In early versions of Java any sort of collection was fine provided it was an object, but this caused casting or silly wrapper classes. As of Java 5.0 generic types are specified with collections. It means we can specify the type of object the collection will hold - access to the collection will return objects of that type, and only objects of that type can be added to the collection
Stack ADT
A last in, first out collection. An analogy is a stack of papers to process, or a stack of dishes to wash. The basic operations are push: which adds an item to the stack, and pop: which removes and returns an item from the stack. These are also usually extended by allowing Peek, which examines the top item of the stack and convenience methods to return the size and an emptiness test.
Using a stack to sort
Stacks can be used to (partially) sort an incoming stream of objects, the algorithm being as follows: compare the next incoming item with the top of the stack, if it is smaller push it onto the stack, otherwise pop the stack until the top is larger than the input (or is empty) and then push it onto the stack. When all the input has been processed, pop each remaining item off the stack.
Implementation of the Stack ADT
Cna use an array to keep track of the stack contents, and a variable count to keep track of the size of the stack. Problems include that you have to declare array size and it cannot change, this can be combated by using ArrayList or copying the the contents of the array over to a new array of double the size, once it gets full.

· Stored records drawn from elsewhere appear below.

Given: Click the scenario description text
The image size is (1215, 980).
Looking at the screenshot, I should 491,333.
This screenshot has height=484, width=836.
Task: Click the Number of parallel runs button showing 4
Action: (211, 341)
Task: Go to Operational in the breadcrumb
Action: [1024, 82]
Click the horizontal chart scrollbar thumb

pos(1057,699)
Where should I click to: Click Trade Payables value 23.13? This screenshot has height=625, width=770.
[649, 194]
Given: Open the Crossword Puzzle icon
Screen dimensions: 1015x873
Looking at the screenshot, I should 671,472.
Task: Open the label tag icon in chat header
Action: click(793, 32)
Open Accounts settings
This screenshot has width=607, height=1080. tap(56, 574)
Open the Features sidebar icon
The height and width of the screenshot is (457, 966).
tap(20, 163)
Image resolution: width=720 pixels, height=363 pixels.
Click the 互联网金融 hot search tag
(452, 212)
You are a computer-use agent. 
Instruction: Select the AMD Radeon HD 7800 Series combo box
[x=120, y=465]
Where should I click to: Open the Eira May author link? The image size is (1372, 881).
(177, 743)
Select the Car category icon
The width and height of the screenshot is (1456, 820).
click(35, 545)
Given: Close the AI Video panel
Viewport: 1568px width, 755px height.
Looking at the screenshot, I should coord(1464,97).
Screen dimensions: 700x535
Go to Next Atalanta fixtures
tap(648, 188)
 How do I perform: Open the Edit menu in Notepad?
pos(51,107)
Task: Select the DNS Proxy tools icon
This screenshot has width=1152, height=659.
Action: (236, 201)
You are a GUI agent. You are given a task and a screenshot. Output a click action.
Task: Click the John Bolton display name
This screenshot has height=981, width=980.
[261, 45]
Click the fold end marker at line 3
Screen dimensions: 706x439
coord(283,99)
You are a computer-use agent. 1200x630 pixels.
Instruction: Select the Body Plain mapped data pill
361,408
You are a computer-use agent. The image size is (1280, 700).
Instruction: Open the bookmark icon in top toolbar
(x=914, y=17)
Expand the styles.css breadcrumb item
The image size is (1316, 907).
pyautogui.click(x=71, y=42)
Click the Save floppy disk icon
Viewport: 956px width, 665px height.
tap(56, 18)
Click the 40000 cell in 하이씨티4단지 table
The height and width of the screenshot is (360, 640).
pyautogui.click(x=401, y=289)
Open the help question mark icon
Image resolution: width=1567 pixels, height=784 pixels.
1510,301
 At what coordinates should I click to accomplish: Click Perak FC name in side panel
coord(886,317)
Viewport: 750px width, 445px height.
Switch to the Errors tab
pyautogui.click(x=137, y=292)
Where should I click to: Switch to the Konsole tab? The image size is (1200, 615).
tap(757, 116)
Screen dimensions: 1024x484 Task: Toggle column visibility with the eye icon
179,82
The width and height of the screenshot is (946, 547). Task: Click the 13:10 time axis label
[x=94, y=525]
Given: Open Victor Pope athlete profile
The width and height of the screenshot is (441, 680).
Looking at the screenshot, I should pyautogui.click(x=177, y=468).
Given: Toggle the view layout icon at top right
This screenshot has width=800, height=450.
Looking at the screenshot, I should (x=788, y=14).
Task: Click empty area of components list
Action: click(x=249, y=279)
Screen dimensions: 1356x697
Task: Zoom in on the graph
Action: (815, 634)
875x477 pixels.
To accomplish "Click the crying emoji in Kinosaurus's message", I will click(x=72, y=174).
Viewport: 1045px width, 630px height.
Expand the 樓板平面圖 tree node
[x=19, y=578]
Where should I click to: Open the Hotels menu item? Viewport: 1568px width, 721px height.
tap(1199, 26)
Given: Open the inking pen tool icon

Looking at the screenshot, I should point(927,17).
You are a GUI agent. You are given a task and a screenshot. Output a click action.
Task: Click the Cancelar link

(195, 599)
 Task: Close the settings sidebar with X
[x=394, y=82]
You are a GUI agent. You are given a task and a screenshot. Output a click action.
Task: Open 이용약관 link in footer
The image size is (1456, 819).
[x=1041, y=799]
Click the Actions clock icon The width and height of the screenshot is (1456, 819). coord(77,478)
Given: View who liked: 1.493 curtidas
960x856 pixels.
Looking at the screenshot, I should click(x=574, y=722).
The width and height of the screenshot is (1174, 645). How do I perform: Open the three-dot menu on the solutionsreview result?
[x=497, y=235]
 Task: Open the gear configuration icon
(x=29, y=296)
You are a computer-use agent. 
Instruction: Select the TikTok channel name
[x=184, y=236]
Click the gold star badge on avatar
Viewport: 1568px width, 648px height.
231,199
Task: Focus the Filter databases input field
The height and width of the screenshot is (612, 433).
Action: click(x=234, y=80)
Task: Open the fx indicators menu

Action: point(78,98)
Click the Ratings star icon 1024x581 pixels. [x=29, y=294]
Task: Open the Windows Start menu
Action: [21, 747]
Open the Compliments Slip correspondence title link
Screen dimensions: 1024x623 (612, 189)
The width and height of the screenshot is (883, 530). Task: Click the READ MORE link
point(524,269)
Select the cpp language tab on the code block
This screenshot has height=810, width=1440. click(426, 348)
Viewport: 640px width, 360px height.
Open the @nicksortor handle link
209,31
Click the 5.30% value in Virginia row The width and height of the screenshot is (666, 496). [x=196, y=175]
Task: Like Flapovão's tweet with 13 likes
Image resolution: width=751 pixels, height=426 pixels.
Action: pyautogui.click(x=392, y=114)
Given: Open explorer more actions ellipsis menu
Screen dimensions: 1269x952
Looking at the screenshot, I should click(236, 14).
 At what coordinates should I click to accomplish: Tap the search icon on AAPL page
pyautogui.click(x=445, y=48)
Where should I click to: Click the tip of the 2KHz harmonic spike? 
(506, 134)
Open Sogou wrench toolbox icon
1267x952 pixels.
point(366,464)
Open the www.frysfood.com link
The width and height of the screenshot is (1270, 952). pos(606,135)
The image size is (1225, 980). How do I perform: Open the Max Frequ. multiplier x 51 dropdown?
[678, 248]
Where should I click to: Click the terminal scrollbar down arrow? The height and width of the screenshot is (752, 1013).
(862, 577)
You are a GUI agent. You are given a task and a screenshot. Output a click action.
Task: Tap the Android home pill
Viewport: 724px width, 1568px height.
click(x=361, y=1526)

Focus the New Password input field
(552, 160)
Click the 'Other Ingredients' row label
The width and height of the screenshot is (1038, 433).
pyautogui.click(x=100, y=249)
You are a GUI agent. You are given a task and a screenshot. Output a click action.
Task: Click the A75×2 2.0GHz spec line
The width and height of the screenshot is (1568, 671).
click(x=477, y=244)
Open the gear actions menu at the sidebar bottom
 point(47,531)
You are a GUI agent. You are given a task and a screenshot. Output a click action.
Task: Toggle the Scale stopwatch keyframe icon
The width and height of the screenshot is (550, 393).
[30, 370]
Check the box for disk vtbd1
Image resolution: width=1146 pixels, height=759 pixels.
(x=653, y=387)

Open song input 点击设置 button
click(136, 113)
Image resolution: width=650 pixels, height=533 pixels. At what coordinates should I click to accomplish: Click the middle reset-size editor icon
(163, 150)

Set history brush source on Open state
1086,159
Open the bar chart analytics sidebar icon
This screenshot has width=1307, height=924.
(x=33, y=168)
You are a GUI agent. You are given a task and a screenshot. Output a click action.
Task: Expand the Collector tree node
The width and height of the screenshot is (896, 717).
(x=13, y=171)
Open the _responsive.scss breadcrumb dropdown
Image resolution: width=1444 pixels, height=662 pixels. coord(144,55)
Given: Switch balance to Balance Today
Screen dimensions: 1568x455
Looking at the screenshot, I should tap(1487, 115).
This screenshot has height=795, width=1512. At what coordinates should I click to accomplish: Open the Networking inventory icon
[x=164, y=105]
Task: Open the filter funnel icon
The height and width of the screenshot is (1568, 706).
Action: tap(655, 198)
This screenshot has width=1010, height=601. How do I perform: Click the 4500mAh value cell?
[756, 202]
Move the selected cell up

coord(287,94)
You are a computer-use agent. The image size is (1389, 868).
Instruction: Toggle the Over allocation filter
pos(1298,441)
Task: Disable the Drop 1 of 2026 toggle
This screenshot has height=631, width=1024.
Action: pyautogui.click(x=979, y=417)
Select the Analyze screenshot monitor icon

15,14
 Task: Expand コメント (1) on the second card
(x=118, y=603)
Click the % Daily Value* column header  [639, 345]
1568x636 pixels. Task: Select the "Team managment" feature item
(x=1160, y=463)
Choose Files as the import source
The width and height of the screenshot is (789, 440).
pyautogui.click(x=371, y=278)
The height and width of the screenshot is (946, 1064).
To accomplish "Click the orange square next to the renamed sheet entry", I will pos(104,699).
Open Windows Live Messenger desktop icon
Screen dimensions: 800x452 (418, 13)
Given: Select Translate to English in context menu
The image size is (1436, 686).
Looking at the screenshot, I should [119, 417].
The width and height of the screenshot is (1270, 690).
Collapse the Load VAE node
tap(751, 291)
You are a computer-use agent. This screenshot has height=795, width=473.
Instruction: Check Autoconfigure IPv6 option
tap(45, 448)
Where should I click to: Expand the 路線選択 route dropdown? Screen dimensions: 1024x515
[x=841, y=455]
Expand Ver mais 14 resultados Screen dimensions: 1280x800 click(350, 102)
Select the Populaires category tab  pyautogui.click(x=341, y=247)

Performance analysis of the Stack implementation
For space complexity, we intially allocate O(1) space because of the default capacity, then later when we expand capacity we never have more than twice as much available as needed, so that’s O(n) where n is the maximum number of items we ever include in the stack.
Time for pop, peek, isEmpty are all clearly O(1), and the push operation is also O(1), except when we need to expand the stack. Although it seems unfair to associate the cost of stack expansion to the single item that caused it, we do have to say that the push operation can be O(n).
However, we can practically think of the cost of expanasion as being spread over all elements present when it happens. Since there are n elements present, and the expansion is O(n) is means in an amortized sense the push operation is still O(1).
The peek and pop operations need to do somethong on empty stacks, so one solution would be to have them return null in these cases, which is actually not bad. But in the spirit of ADTs these operations should produce exceptions and the user should use a try catch.
Each ADT tends to come with its own subclasses of exception to describe the exceptions it might generate.
Stack Interface:
public void push (T element) public T pop(); public T peek(); public boolean isEmpty(); public int size(); public String toString();
References as links
In Java, a reference refers to a memory location in which the complete data for an object is stored. In other languages are called pointers and a clear distinction is drawn between objects and references to objects.
A reference to an oject of the same or closely related type is often called a link, and a collection of linked objects is called a linked data structure.
Simple linked list
A linked list consists of a sequence of nodes connected via links. Each node, except the last has a successor and each node except the first has a predecessor. Each node contains a single element, and links (i.e references) to its successor and/or predecessor. The key difference with an arrray is that by manipulating the lunks we can change the structure of the list - not just the values it stores. A linked list is a dynamic data structure.